Discussion
Our study showed that in a large real-world cohort of aspirin users,
nearly one-fourth of the patients were receiving the drug for primary
prevention. The other main findings of our study were: 1- female
patients were more likely to be prescribed aspirin for primary
prevention compared to males; 2- aspirin was prescribed more often for
primary prevention than secondary prevention by specialists other than
the cardiologists and cardiovascular surgeons; 3- the rate of
inappropriate use of aspirin was high according to both ESC and USPTF
guidelines in the real-world practice; 4- independent predictors of
inappropriate aspirin use were female sex, oral anticoagulant use and
heart failure in primary prevention patients and older age, smoking,
hypertension, diabetes mellitus were associated with appropriate use of
aspirin.
Although aspirin has been used in the secondary prevention of
atherosclerotic events for more than 40 years (16), it has acquired a
negative image in primary prevention trials which showed that aspirin
did not reduce the overall mortality and did not have a net benefit
(10-12).
However, there are different recommendations between the European and
American guidelines regarding the use of aspirin in primary prevention.
The ESC guidelines recommended that aspirin should not be used for
primary prevention and subjects without clinical manifestations of CVD
should not take aspirin (class III, level A) (6).
The USPTF guidelines recommended that low-dose aspirin might be
considered in persons of 40 to 70 years of age who were at higher CVD
risk but not at increased bleeding risk (class IIb, level A), whereas it
should not be routinely administered in subjects aged >70
years (class III, level B) and should be avoided in subjects of any age
at increased risk of bleeding (class III, level C) (8).

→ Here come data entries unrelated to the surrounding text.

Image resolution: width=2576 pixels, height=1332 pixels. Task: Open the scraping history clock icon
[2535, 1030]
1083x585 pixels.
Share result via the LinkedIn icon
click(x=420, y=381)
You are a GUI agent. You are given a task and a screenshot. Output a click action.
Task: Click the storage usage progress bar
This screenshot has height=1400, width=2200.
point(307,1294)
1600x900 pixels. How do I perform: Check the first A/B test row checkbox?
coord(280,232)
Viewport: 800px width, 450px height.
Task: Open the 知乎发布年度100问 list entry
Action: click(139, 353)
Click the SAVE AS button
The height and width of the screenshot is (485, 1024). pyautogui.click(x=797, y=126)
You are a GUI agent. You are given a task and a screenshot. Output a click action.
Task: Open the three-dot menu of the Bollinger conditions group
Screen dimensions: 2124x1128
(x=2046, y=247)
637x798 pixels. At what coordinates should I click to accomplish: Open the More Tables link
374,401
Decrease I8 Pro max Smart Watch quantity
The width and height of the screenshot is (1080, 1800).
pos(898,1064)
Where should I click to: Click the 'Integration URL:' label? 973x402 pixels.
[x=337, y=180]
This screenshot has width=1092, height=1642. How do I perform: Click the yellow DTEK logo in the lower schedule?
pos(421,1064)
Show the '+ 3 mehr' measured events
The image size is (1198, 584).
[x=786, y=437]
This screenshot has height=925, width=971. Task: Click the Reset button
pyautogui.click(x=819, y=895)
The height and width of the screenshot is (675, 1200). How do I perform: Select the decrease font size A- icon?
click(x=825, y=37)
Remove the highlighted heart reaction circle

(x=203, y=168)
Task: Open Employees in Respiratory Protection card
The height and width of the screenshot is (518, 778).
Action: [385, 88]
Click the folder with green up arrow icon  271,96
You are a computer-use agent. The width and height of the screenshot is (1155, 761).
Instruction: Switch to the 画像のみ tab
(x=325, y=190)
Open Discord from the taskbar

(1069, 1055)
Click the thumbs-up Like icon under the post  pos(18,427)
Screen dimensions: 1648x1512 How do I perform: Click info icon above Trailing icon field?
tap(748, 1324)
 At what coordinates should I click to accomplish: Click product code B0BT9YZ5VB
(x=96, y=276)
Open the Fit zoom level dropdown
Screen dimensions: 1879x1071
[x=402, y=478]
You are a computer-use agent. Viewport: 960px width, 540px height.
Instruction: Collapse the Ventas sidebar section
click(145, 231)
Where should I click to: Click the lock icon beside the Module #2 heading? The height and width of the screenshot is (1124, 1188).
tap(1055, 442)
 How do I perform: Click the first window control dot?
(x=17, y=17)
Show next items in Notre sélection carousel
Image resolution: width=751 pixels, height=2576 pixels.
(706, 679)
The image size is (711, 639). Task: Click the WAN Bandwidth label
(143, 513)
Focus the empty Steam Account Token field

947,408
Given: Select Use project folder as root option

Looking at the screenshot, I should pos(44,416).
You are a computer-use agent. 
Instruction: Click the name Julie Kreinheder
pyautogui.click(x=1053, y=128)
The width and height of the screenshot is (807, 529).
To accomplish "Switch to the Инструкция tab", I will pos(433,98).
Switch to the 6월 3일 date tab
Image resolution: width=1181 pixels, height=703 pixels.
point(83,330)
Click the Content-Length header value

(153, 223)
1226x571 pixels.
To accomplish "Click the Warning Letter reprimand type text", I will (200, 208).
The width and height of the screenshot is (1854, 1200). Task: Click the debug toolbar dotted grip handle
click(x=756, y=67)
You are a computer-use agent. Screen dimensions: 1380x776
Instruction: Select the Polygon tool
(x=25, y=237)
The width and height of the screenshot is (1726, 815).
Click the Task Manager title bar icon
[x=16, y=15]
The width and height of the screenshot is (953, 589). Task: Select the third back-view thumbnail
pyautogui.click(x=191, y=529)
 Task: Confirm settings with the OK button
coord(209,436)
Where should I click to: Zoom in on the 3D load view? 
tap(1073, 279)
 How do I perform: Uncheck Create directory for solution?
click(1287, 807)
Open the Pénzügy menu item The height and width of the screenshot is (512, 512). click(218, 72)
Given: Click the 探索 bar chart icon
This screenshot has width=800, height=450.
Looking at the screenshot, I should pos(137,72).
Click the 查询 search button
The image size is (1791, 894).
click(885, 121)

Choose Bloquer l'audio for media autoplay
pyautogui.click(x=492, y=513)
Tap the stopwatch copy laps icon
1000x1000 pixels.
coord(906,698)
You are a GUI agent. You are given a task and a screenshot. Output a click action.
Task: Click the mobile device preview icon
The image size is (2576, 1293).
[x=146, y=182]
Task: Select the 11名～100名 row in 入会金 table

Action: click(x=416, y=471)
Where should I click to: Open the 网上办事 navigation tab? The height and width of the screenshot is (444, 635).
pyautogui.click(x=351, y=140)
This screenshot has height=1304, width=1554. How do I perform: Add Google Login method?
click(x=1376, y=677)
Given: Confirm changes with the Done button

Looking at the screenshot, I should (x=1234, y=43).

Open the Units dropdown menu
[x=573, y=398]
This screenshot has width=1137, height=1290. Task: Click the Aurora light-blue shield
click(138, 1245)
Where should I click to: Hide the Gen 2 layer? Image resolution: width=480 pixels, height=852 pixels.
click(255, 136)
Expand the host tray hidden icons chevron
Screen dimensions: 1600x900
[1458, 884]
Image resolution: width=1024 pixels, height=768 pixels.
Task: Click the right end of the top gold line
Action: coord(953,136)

The presence of
such differences between the guidelines usually leads to physicians
having different treatment recommendations for patients without overt
CVD. However, indications and the appropriateness of aspirin use were
not well studied among Turkish patients. In the awareness, efficacy,
safety, and time in the therapeutic range of warfarin in the Turkish
population study (WARFARIN-TR) all consecutive patients using warfarin
were enrolled to evaluate the prevalence of the inappropriate
combination of aspirin and warfarin therapy (17). Although performed on
a very different patient population, the WARFARIN-TR study revealed that
one-fifth of patients who receive warfarin were receiving aspirin
inappropriately (17).
Data is very limited about patterns of inappropriate aspirin use in
Turkey but studies from Europe (18) and the US (19,20) have previously
documented overutilization of aspirin for primary prevention. Manes and
colleagues screened 20,599 patients in Italy and determined 400 patients
were on treatment with aspirin for primary prevention (18). The authors
found an overprescription of aspirin in 18% of the 400 patients. In a
cross-sectional study, individuals aged 30–79 years in the Marshfield
Epidemiologic Study Area were analyzed in the US (19). This study showed
that 19% of the 16,922 individuals who were not clinically indicated
for aspirin therapy for primary CVD were regular aspirin users (19). In
the last study, 68,808 patients receiving aspirin for primary prevention
were assessed in the US and inappropriate aspirin use frequency was
detected in 11.6% of the study cohort (20). However, all of these
studies performed before the publication of large randomized clinical
trials (10-12) examining the use of aspirin in primary prevention, and
all of these studies used different definitions for inappropriate
aspirin use such as a 10- year risk of a CVD event <6% or a
cardiovascular risk <1.0 event/100 patients/year. In our
study, we used the definitions of current guidelines and found that
inappropriate aspirin use frequency was 100% according to ESC and 71%
according to USPTF guidelines. The current study also showed that 56%
of the primary prevention group were female. (The current study is
comprised of 56% female in the primary prevention group.) We also
detected that aspirin was usually preferred and initiated by specialists
other than cardiologists and cardiovascular surgeons in the primary
prevention group.
Prevalence of aspirin use in primary prevention of cardiovascular
disease was found 23.4% among adults 40 years or older in the National
Health Interview Survey from the US. Of those 22.8% were using aspirin
without a physician’s recommendation. Of note older age, male sex, and
cardiovascular risk factors (hypertension, hyperlipidemia, diabetes, and
smoking) were statistically significantly associated with aspirin use in
this study (21). Similarly, our study showed female sex, oral
anticoagulant use and heart failure were independent predictors of
inappropriate aspirin use, and older age, smoking, hypertension,
diabetes mellitus were associated with appropriate use of aspirin.
The results of the ASSOS study revealed the overuse of aspirin in
low-risk patients despite the recent introduction of randomized
controlled trials and international guidelines, suggesting the need for
improved management of patients who had no overt CVD.